Maybe they are just selling old used shirts! lol - I have no idea how they do that it almost looks like a hot peel transfer that was left on too long before being peeled...


----------



## Rodney (Nov 3, 2004)

I think washink might do something like that: washink.com


----------



## acbottomline (May 3, 2007)

We produce all vintage wash treatments as well as a handful of other wet-processing techniques domestically.
Adam
Wash Ink


----------



## moxiesparadox (Apr 4, 2007)

There's a program from Mister Retro that washes out images. It's an awesome program.

Each disk has something like 60 variations for distressing images. The cool thing is you can adjust which part of the image to distress.


----------



## Heidi (Sep 13, 2006)

I have not had any success getting the plugins from Mr. Retro to work in X3. I bought Machine Wash 1 and 3. Neither work but all my other plugins work fine.


----------



## Rodney (Nov 3, 2004)

Heidi said:


> I have not had any success getting the plugins from Mr. Retro to work in X3. I bought Machine Wash 1 and 3. Neither work but all my other plugins work fine.


I think the plugins from Mr. Retro are for photoshop only, not for CorelDraw.


----------



## Heidi (Sep 13, 2006)

All of the plugins that I use in Corel X3 were originally made for Adobe photoshop. I mistakenly assumed that this one work as well as the others do. I should have checked into it more carefully!


----------



## Rodney (Nov 3, 2004)

> All of the plugins that I use in Corel X3 were originally made for Adobe photoshop.
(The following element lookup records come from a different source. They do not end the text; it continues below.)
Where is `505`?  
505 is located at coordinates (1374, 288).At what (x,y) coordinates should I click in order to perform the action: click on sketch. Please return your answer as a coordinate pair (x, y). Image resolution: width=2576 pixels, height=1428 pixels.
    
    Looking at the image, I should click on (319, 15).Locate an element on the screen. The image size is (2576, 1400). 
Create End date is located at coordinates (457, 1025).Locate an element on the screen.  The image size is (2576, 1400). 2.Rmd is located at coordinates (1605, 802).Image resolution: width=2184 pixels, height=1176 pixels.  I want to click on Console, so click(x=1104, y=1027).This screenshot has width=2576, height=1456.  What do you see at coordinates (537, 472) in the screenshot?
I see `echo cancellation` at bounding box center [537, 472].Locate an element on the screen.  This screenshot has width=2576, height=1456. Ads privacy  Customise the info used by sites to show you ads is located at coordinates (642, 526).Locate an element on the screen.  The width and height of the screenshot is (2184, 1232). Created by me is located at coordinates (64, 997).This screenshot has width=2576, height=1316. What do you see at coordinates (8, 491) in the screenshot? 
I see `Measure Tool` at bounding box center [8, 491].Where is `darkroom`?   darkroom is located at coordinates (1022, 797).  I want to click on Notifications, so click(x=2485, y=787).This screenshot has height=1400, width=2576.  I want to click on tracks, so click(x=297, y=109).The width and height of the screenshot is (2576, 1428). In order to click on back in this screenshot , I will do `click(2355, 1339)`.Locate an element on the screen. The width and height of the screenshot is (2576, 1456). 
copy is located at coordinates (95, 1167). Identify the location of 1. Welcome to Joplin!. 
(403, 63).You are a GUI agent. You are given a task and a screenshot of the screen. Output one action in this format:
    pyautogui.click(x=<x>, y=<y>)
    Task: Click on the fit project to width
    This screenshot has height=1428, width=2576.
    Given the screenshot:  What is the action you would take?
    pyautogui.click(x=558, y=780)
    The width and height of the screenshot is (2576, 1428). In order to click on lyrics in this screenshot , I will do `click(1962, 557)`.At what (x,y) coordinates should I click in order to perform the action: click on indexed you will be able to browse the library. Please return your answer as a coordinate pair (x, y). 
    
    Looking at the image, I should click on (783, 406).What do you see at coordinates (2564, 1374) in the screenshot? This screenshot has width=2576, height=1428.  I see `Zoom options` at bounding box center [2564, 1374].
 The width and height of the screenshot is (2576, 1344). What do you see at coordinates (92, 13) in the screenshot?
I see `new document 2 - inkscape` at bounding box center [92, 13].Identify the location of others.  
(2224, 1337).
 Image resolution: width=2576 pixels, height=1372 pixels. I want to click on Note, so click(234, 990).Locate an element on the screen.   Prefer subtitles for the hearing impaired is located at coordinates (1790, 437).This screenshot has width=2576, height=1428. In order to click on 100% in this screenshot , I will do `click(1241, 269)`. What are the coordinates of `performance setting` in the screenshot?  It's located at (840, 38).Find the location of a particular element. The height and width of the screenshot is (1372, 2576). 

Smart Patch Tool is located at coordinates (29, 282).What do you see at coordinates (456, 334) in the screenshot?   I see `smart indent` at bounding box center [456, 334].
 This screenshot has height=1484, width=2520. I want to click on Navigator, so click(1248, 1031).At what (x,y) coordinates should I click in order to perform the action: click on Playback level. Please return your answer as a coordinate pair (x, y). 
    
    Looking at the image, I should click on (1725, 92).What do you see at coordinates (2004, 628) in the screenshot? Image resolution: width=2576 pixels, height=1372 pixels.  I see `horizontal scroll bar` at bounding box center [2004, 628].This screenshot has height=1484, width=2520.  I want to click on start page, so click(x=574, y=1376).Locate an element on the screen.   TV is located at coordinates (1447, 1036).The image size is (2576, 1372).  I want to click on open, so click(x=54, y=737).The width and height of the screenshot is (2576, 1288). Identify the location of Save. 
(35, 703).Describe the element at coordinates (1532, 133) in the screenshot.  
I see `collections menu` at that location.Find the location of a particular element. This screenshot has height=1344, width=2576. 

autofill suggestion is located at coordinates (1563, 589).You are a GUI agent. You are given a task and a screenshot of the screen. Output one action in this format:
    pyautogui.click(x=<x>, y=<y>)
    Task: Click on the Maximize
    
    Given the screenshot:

Interesting, I didn't know they worked across the different software programs.


----------



## norton169 (Jun 9, 2007)

I think it's distressing screen printing ,can be done with Illustrator


----------



## graphixdesigner (Jul 4, 2007)

acbottomline said:


> We produce all vintage wash treatments as well as a handful of other wet-processing techniques domestically.
> Adam
> Wash Ink


*LOVE* your website design!
PJ


----------